No sooner had the builder boyfriend finished digging for no good reason in the basement than his attention turned to the old but perfectly good downstairs loo.
I don’t know why he does this. I didn’t want the basement dug and I certainly did not want anything done to my downstairs loo. It is, or should I say was, a rough but functional affair just off the kitchen, accessed via a small step down into the utility and larder area — turn right at the fridge, et voilà. Well, we all love an en suite.
The idea that you can move seamlessly from one enterprise to another, perhaps taking out the milk to make a cup of tea with the sound of the flush ringing in your ears, ought not to be seen as a problem in my view. In fact, I call it flow.

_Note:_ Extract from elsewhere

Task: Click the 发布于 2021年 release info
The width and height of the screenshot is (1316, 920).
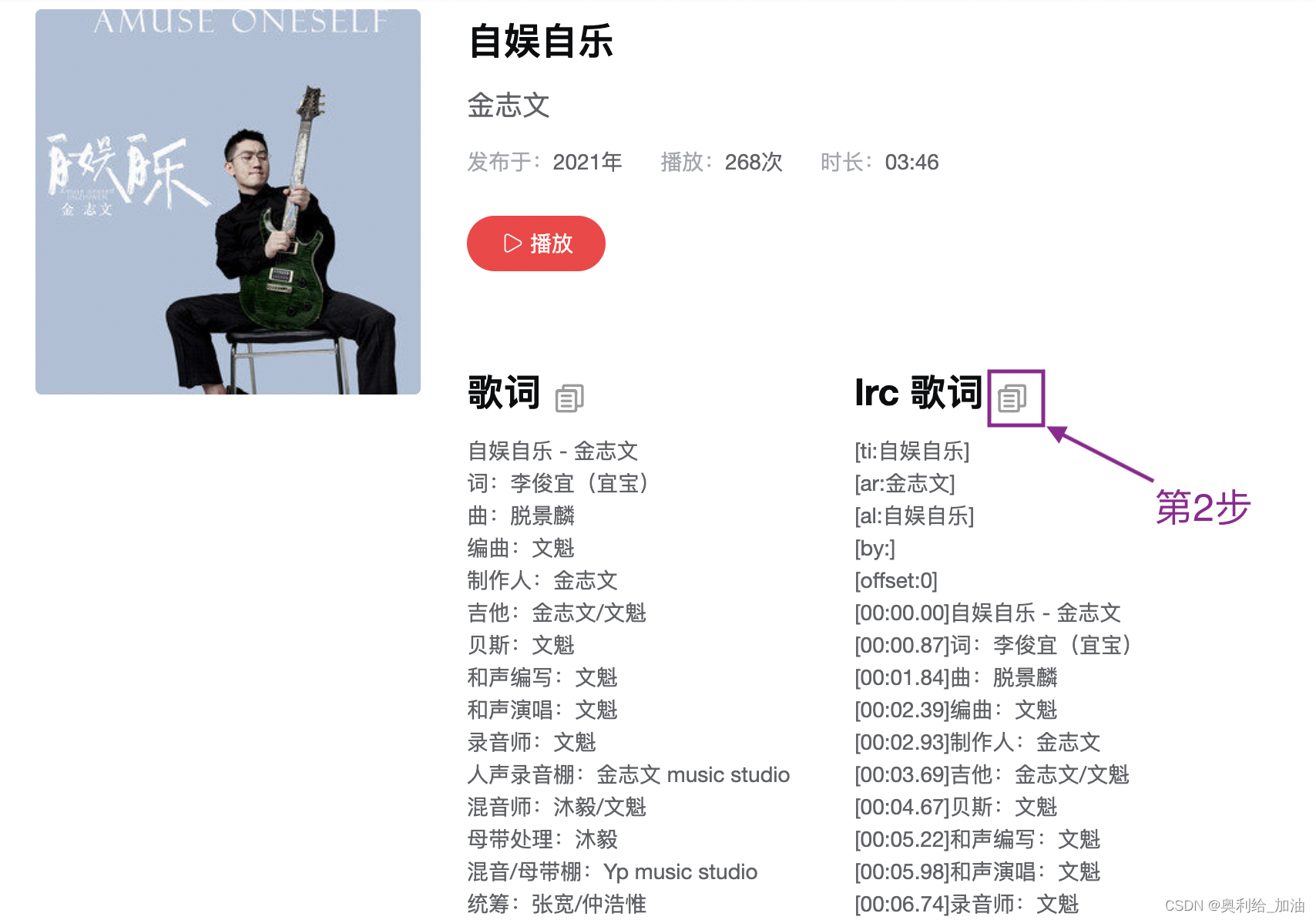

And the flow didn’t end there. The downstairs loo led seamlessly into the coal hole. Behind, or more accurately beyond, the loo, like Narnia, there was a small hatch door which, if you could squeeze past the bowl, led into a part of the cellar where the logs and coal are stored.

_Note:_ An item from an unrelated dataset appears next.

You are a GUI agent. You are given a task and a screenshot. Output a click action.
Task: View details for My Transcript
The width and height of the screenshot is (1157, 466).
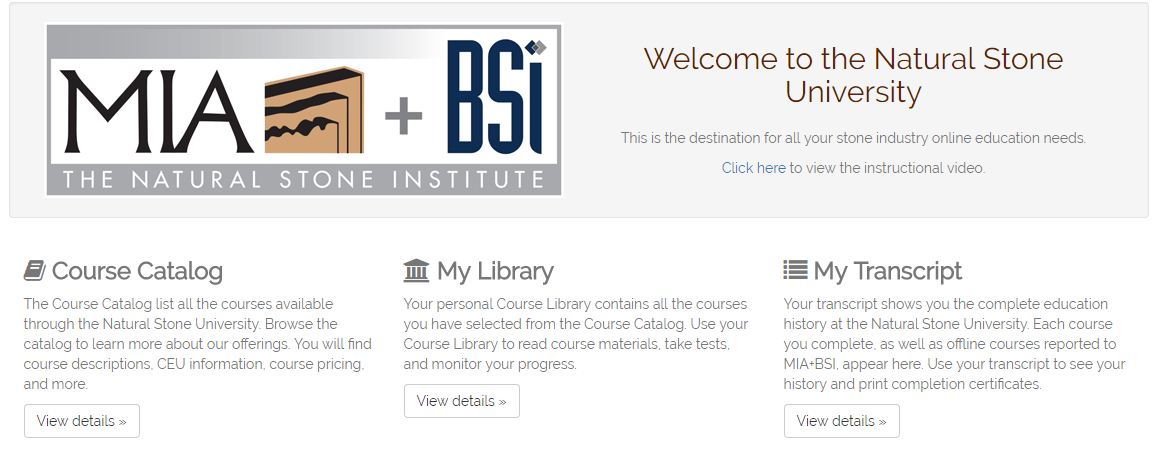842,421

Again, I don’t see this as a bad thing. I found it appealing that one could be sat there on a chilly winter evening and suddenly be reminded that the fire needed lighting.
And remembering this, one could simply step from the loo through the hatch into the coal hole to fill a bucket with coal and it was then just about possible to crawl back through the hatch and round the loo to get out carrying the coal bucket, stopping only at the fridge, perhaps, to take out the mince to make dinner.

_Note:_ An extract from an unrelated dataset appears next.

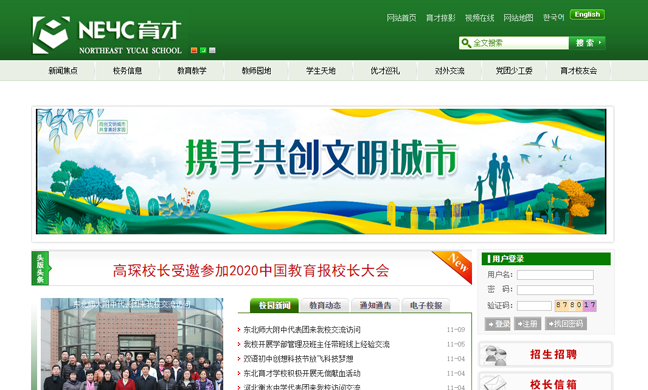Open the 携手共创文明城市 banner image
The width and height of the screenshot is (648, 390).
pyautogui.click(x=321, y=171)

This was open-plan living at its very best.
But the builder boyfriend thought otherwise and I came home one day to find the loo in the front garden and him banging and crashing.
‘It had to come out!’ he shouted irritably, as I stood in the doorway by the fridge complaining that he had destroyed a perfectly good loo. ‘It was leaking,’ he claimed, improbably. ‘I think I would know if the loo was leaking,’ I said.
But never mind that, what was he doing to the hatch behind the loo, which was now not a hatch at all. He had half bricked it up. He informed me the loo should not be sideways on. ‘I like the loo sideways on.’ ‘It’s ludicrous.’ ‘It’s feng shui!’
But he was bricking up the hatch to fit a new loo backwards to the wall. No climbing past it to the coal hole. That would now be accessed via the main cellar entrance. ‘I liked my Narnia loo coal hole,’ I told him. He told me he didn’t care. A leaking loo fitted sideways next to a hatch to a coal store was ridiculous.
‘Whereas not having a downstairs loo in a house with four floors and the nearest available convenience two floors away from the kitchen is not ridiculous?’ I asked.
‘You’ll get a new loo by the end of the week,’ he claimed. And a small part of me — the part that remains girlishly optimistic, naive, trusting and full of optimism about the world (in other words, a nanoparticle of me) — believed him.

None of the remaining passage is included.